### Problem
Pull out the lines of the material starting at the line that contains "Locate an element" and ending at the final line, and copy them word for word.
__________
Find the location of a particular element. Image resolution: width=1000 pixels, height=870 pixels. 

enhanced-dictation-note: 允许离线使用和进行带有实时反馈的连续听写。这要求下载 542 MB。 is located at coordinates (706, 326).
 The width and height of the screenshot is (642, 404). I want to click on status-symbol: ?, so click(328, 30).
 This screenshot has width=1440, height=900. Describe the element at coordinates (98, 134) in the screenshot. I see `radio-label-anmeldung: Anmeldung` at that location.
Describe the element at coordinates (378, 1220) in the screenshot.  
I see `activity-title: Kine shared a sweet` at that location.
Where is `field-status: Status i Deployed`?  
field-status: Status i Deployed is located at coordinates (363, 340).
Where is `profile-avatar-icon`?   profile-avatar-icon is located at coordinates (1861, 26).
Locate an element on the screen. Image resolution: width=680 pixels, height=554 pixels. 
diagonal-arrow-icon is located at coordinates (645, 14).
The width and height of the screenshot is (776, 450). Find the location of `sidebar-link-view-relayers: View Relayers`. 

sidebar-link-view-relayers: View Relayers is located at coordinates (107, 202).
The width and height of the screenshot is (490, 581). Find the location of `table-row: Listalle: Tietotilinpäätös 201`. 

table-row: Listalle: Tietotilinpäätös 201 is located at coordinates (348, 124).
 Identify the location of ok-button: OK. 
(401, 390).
__________
### Reply
Locate an element on the screen. Image resolution: width=680 pixels, height=554 pixels. 
diagonal-arrow-icon is located at coordinates (645, 14).
The width and height of the screenshot is (776, 450). Find the location of `sidebar-link-view-relayers: View Relayers`. 

sidebar-link-view-relayers: View Relayers is located at coordinates (107, 202).
The width and height of the screenshot is (490, 581). Find the location of `table-row: Listalle: Tietotilinpäätös 201`. 

table-row: Listalle: Tietotilinpäätös 201 is located at coordinates (348, 124).
 Identify the location of ok-button: OK. 
(401, 390).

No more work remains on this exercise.